とにもかくにも奥の手を試す
「あ、あなた一体どこから……」
背中越しに、倒れ臥していた女プレイヤーから声が掛かる。
「生きてたか、よかった。無茶した甲斐があるな」
「……む、無茶ってあなた、誰? どうやってココに」
その問いかけに女の方へ振り返ると、彼女はただ唖然とした表情を浮かべている。
赤茶色の髪は右側だけが三つ編みに結われ、やや耳長な面影はエルフ系の種族なのだろう。所々に甲冑のような装飾を施したドレスはまさにファンタジー然としており、その右手には、身の丈ほどもある巨大なハルバードが握られていた。
「……いや、警戒するなよ。俺は仲間だ、お前の救援に来たんだ」
「……救援? あなた、何を言っているの?」
女は警戒心を隠そうともしないが、たしかに彼女の身になってみれば、突如目の前に現れた俺は、十分警戒すべき人物だろう。
……まぁいい。
別に俺だって、この女に有難がられるために、この場所このタイミングでゲームを始めたわけじゃない。
理由は3つあった。
一つは背後に倒れるこの女が、俺の求めていた強力な天賦スキルを持つ仲間候補であり、ランキング100位圏内のトップランカーでもあるから、助けるだけの価値が十分にあったこと。次にこのダンジョンは難易度も高いが報酬も大きい高ランクのダンジョンであったこと。そして何より大きな理由は、このダンジョンを作ったのが俺自身であるということだ。
紙の企画書からゲーム画面に出るまでおよそ半年。そこから実装、調整、実装に半年、さらに最終調整にひと月以上……!
リリースされてまだ一か月のこのゲームで、俺以上にこのダンジョンを知り尽くしている人間はこの世に存在しないと言ってもいい。

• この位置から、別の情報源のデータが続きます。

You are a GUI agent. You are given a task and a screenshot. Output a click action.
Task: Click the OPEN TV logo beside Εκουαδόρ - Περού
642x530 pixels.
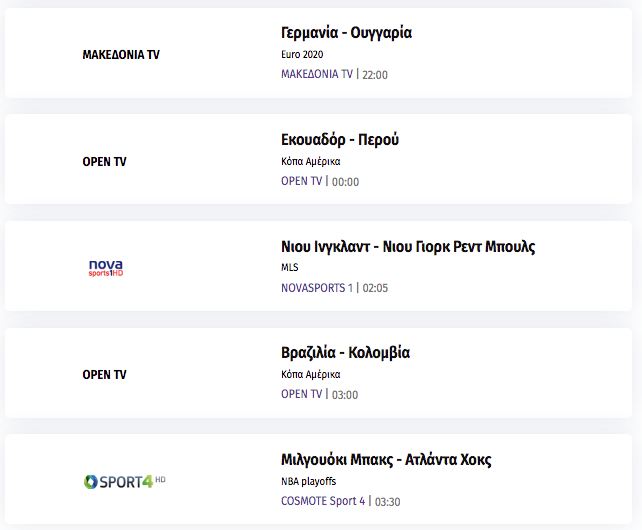click(104, 162)
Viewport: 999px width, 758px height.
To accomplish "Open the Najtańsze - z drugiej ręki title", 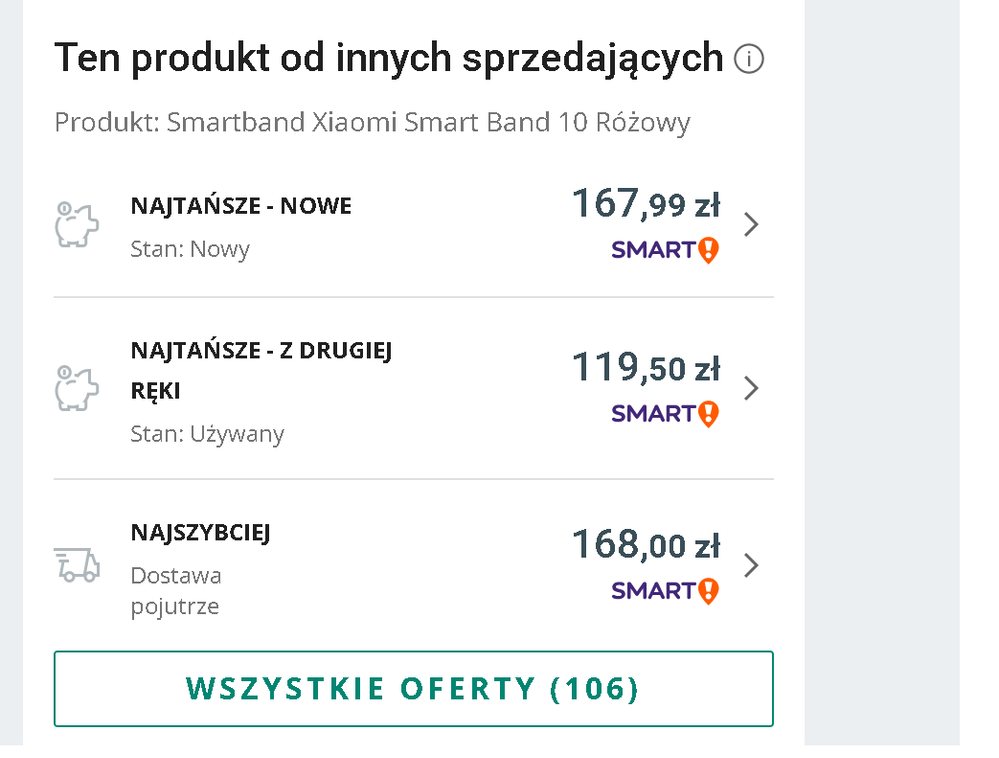I will pos(260,370).
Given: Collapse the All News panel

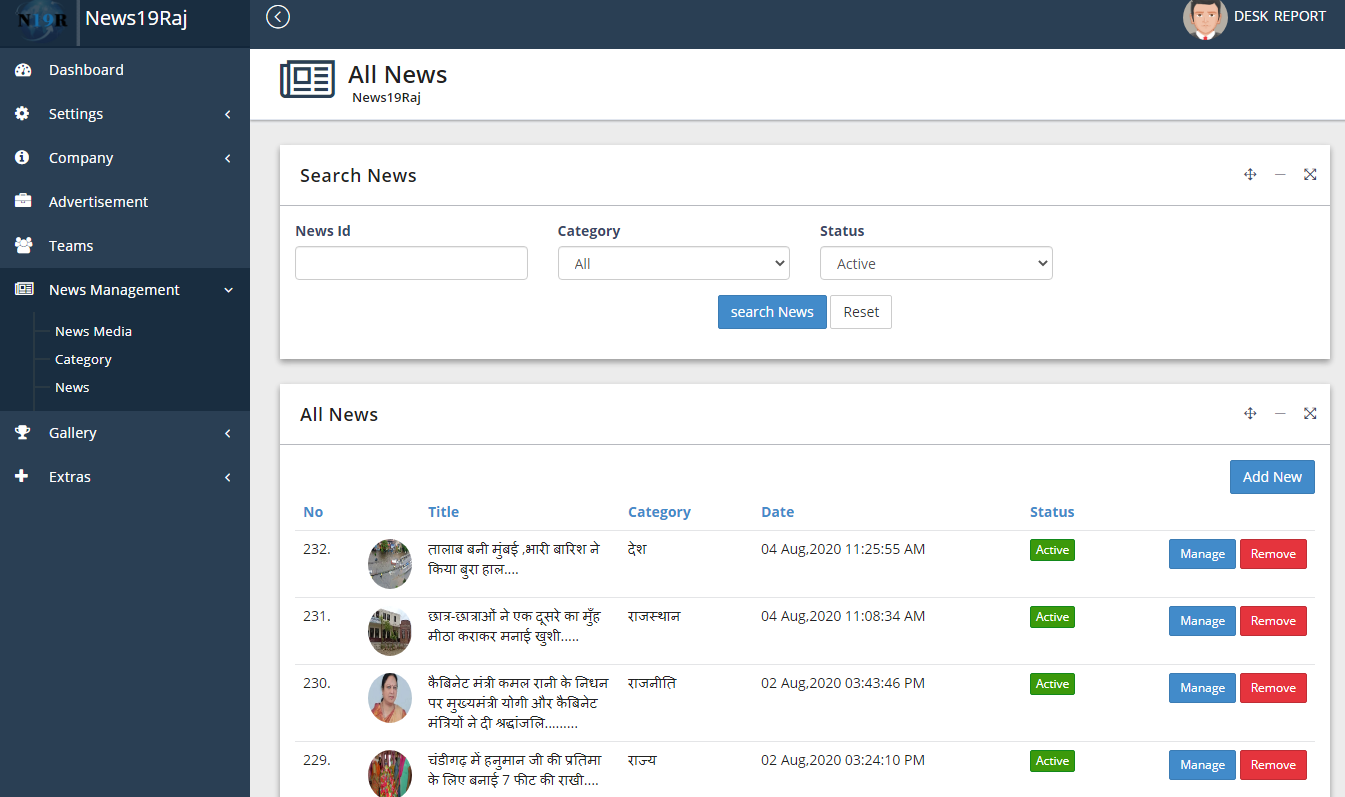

だから当然、ここの仕掛けは一から十まで、すべてを把握しているのだが……
――突如、石畳を震わすほどの雄叫びとともに、【巨碗のミノタウルス】が勢いよく振り回した大斧。それを真後ろに飛び退くと、足下でカチッと音がする。
「あ、ヤベ……」
踏んだのは、仕掛けられた(俺が仕掛けた)石弓のトラップだ。
慌てて真横に転がるものの、俺がいた場所に放たれた弓は、必然、そのまま真後ろに倒れていた女に飛来する。
「ちょっ!? と……!」
ぶす、ぶす、と嫌なSEが響く。
……恐る恐るそちらを振り向くと、どうやら女は腕で受け止めたようだが、心許なかった彼女のHPバーは、いよいよヤバそうな領域まで落ち込んでいた。
「ぐっ……! ちょっとコレは、一体どういうつもり!」
「わ、悪い。どうもまだフルダイブ酔いが……とりあえずコイツで、巻き込まれない位置まで下がっててくれ」
言いながら、初期アイテムとして支給されていたポーションを投げつけると、その青白い液体を浴びた彼女はややHPを戻し、回復アイテムを使ったことで、ミノタウルスのヘイトがコチラに釘づけになる。
「……まさか、あなたが戦うつもり? 無茶よ、そんな初期装備じゃ!」
女の指摘は正しい。
【巨碗のミノタウルス】はLv50帯ダンジョンの中ボスに相当するモンスターだ。
本来は対象レベルのプレイヤー5人以上で取り囲み、相手をするべきレベル。
間違ってもLv1のPL一人で立ち向かえるような、そんなぬるい難易度でこのダンジョンは作ってない。
――だから俺は、そばにあった円柱の裏に隠れると、迷わず既定コマンドを入力し【DIP画面】を開いた。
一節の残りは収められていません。